In this example, a zinc oxide (ZnO) thin film was prepared by using the in 1 illustrated coating device 1 that is, the coating device 1 with the in 2 and 3 shown catalytic reaction device 5 , formed on a sapphire substrate.

First, 1.0 g of a Ɣ-Al ₂ O ₃ support 0.25 g chloroplatinic acid hexahydrate impregnated and loaded with an average particle size of 0.3 mm, and a resulting structure was heated in the air at 450 ° C for 4 hours to obtain a 10 wt% Pt / Ɣ To obtain -Al ₂ O ₃ catalyst. 0.27 g of the Ɣ-Al ₂ O ₃ having an average particle size of 0.3 mm was added to the catalytic reaction vessel 22 filled, 0.02 g of 10 wt.% Pt / Ɣ-Al ₂ O ₃ catalyst were charged, the metal mesh 23 was mounted, the reaction gas ejection nozzle 4 with the reaction gas separating device 10 was installed, and the catalytic device 5 was configured and in the reactor 2 installed, where the pressure can be reduced ,.

Next, H ₂ and O ₂ at an atmospheric pressure of 0.06 became the catalytic reaction device 5 introduced to burn the H ₂ and the O ₂ on a surface of the catalyst and a H ₂ O gas having a temperature of 1000 ° C in the catalytic reaction vessel 22 to create. 22 , The between the reaction gas separating device 10 and the substrate holder 8th installed flap 9 was closed, and this state was the high-temperature H ₂ O gas from the reaction gas ejection nozzle 4 pushed out.

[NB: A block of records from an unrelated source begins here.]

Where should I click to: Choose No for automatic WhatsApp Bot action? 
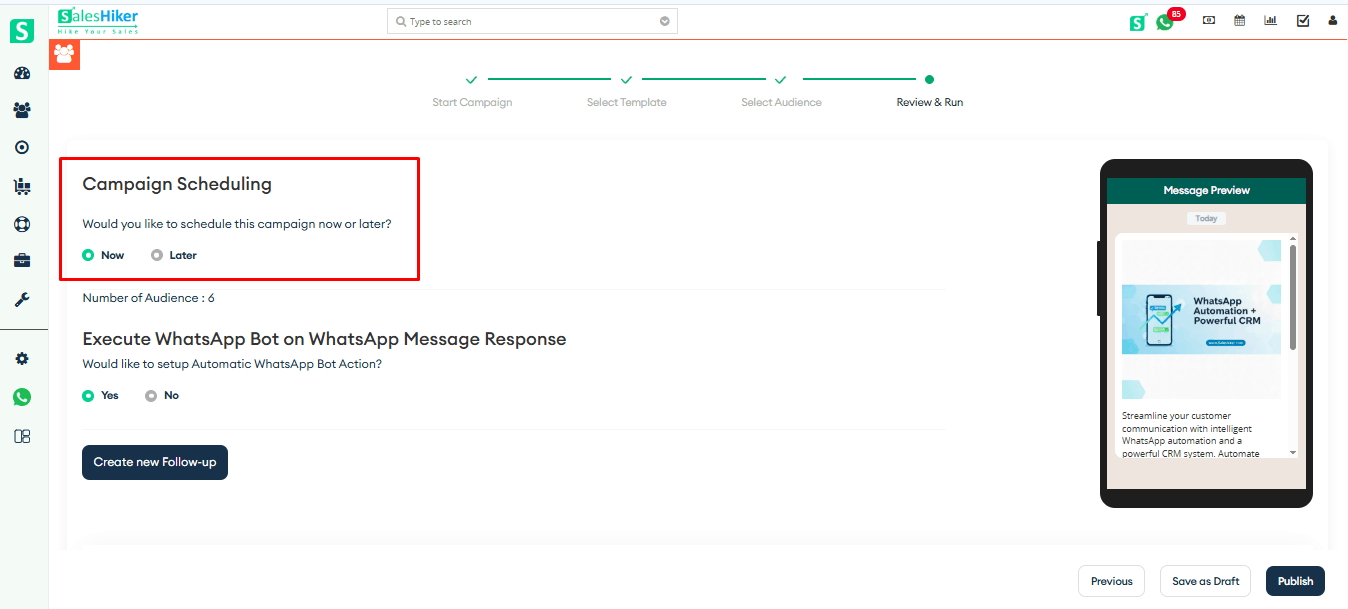pyautogui.click(x=151, y=396)
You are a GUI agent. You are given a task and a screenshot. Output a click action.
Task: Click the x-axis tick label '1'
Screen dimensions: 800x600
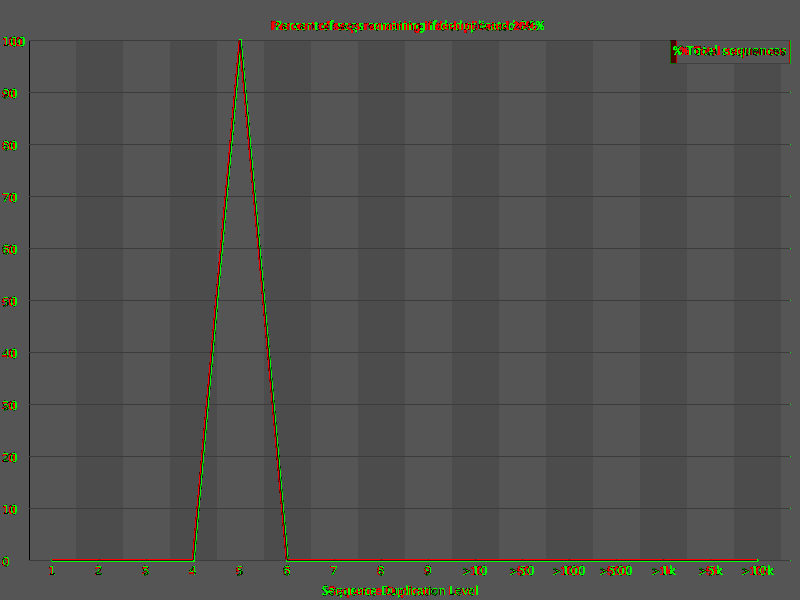pos(52,570)
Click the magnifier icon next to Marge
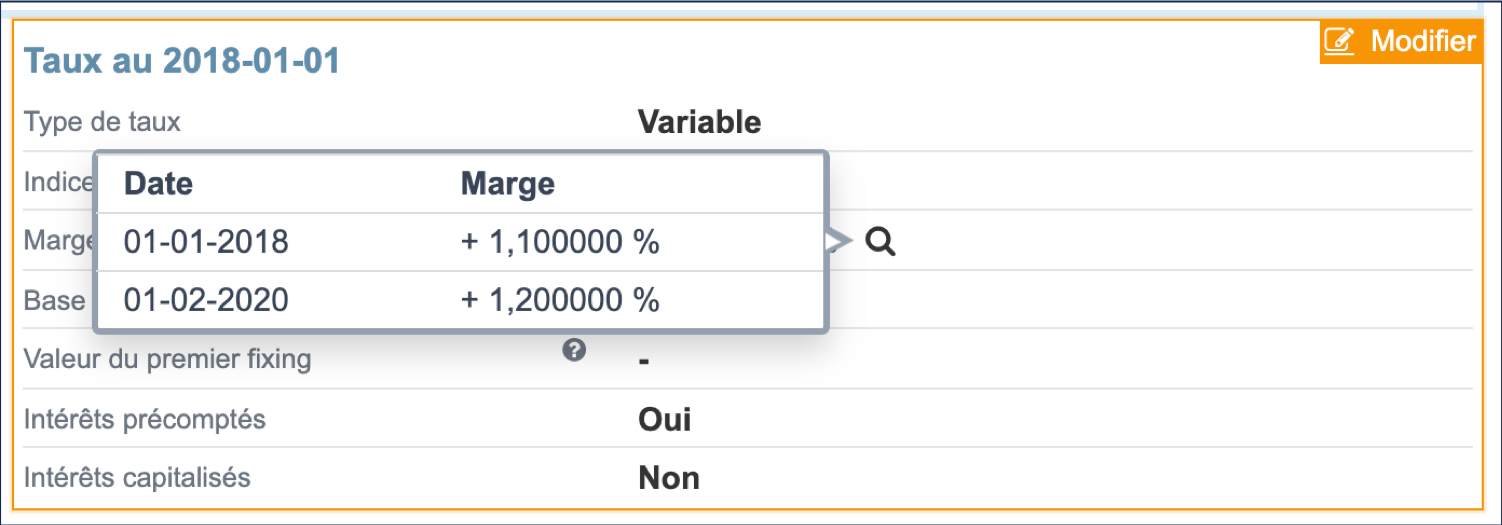Viewport: 1502px width, 525px height. pos(880,241)
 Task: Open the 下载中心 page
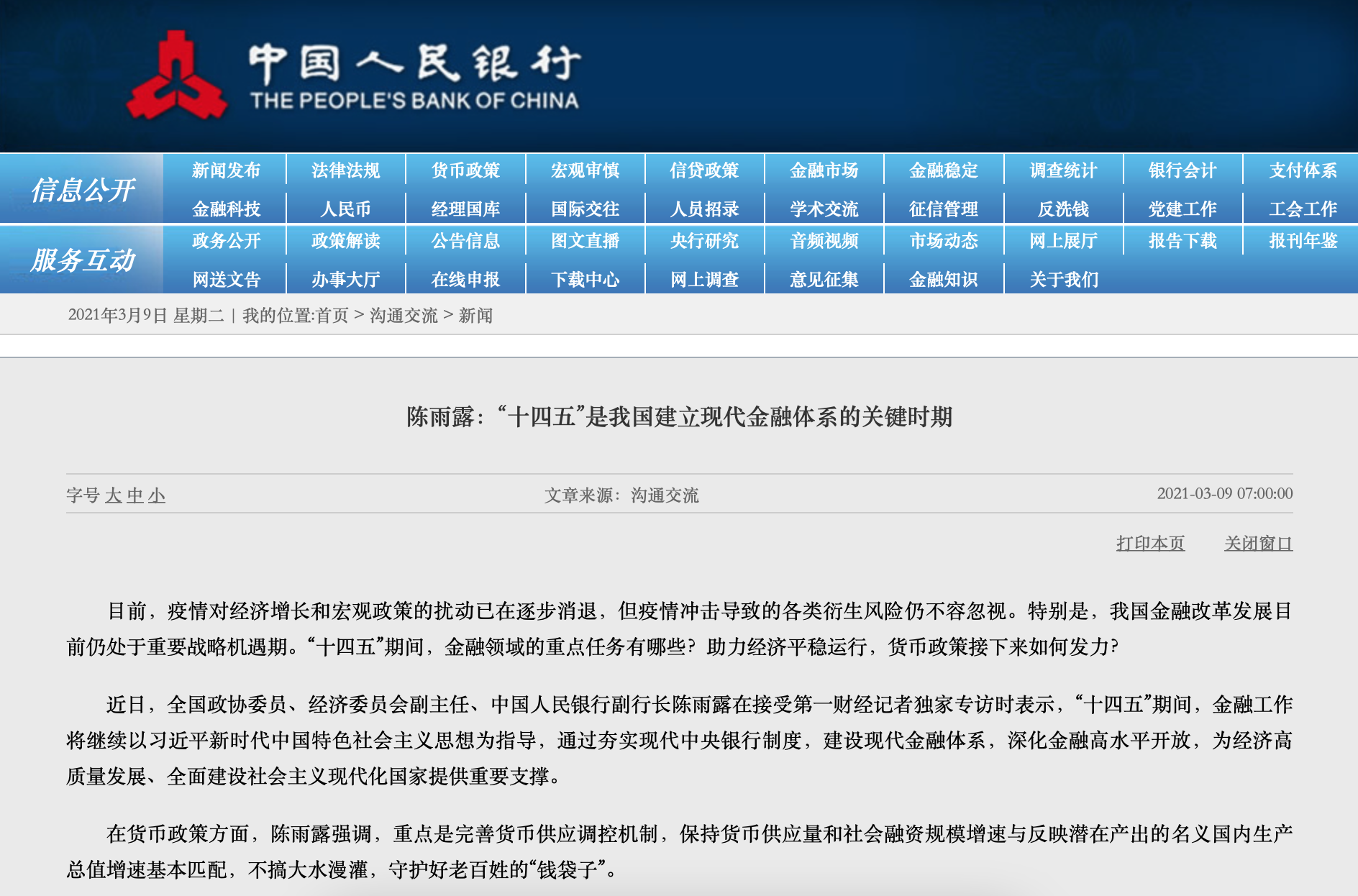tap(585, 280)
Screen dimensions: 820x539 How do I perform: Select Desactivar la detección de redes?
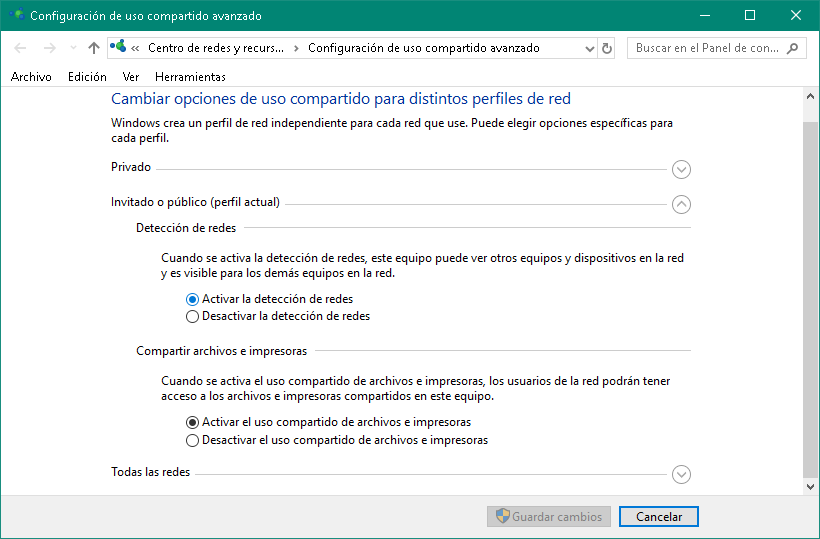193,316
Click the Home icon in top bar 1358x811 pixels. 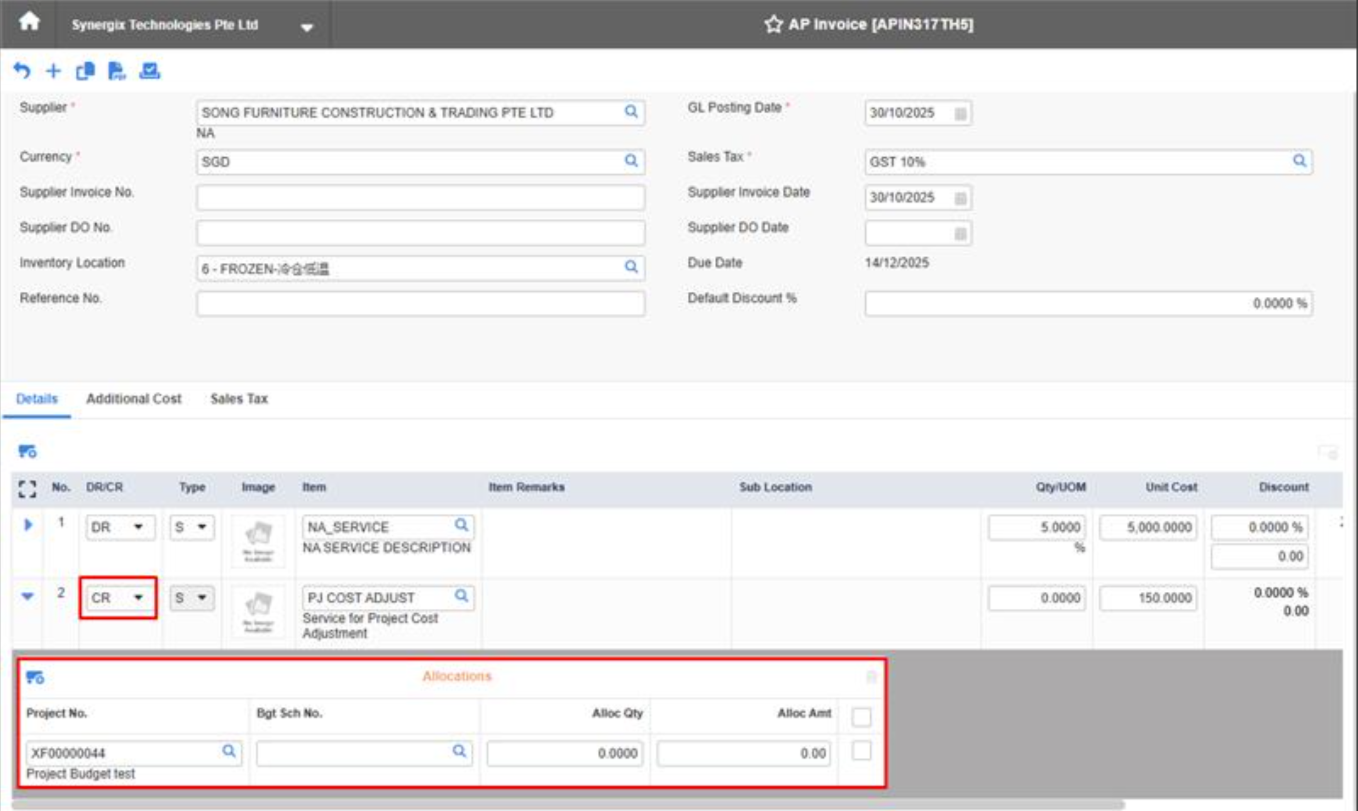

Meanwhile, diethylzinc, which becomes a raw material for ZnO, at a partial pressure of 1 × 10 ^-6 Torr from the compound ^gas supply unit 12 through the Verbindungsgaseinführdüse 6 the front portion of the reaction gas separation device 10 is supplied to form a ZnO precursor by contacting with the aforementioned high-temperature H ₂ O gas. The aforementioned flap was opened to contain the ZnO precursor of a surface of the C-axis oriented sapphire substrate 7 (Size of 10 mm × 10 mm) with a surface temperature of 400 ° C supplied by the substrate holder 8th in the reactor 2 is maintained, whereby a ZnO thin film is obtained. In the present example, a coating time was 20 minutes. A layer thickness of the obtained ZnO thin film was 1.0 μm. A measured XRD pattern of the ZnO thin film is in 15 In addition, a measured ω-rocking curve of the ZnO thin film is shown in FIG 16 shown.

(Example 2)

A ZnO thin film was formed on a sapphire substrate in the same manner as in Example 1, except that the in 4 and 5 shown catalytic reaction device 51 instead of in 2 and 3 shown catalytic reaction device 5 has been used. In Example 2, a coating time was 60 minutes, and a layer thickness of the ZnO thin film obtained by the coating was 1.3 μm. A measured X-ray diffraction (XRD) pattern of the obtained ZnO thin film is shown in FIG 17 In addition, a measured ω-rocking curve of the obtained ZnO thin film is shown in FIG 18 shown.

(Comparative Example)

In the comparative example, a ZnO thin film was formed on a sapphire substrate in the same manner as in Example 1, except that a thin film was formed in 4 shown catalytic reaction device 500 instead of in 2 and 3 shown catalytic reaction device 5 has been used. This has a catalytic reaction device 500 no Reaktionsgastrennvorrichtung on a front end portion of a reaction gas ejection nozzle 400 , as in 14 shown on. Specifically, the catalytic reaction device takes 500 the catalytic reaction vessel 22 formed of a material such as ceramic, metal or the like, in the cylindrical catalyst container shell 21 and blocks the catalyst container shell 21 by using the reaction gas ejection nozzle 400 , An end portion of the catalytic reaction vessel 22 is through the raw material gas inlet 3 with the raw material gas supply unit 11 connected, and the metal net 23 for pressing the catalyst is disposed on the other end portion thereof. In addition, a front end portion of an insertion nozzle 400 organic metal gas at the front end portion of the reaction gas ejection nozzle 400 arranged in a direction inclined with respect to an ejection direction of a reaction gas. A ZnO thin film having a layer thickness of 1.1 μm was formed after a coating time of 20 minutes by using the coating apparatus with the catalytic reaction apparatus configured as described above 500 receive. A measured XRD pattern of the ZnO thin film is in 19 and a measured ω-rocking curve of the ZnO thin film is shown in FIG 20 shown.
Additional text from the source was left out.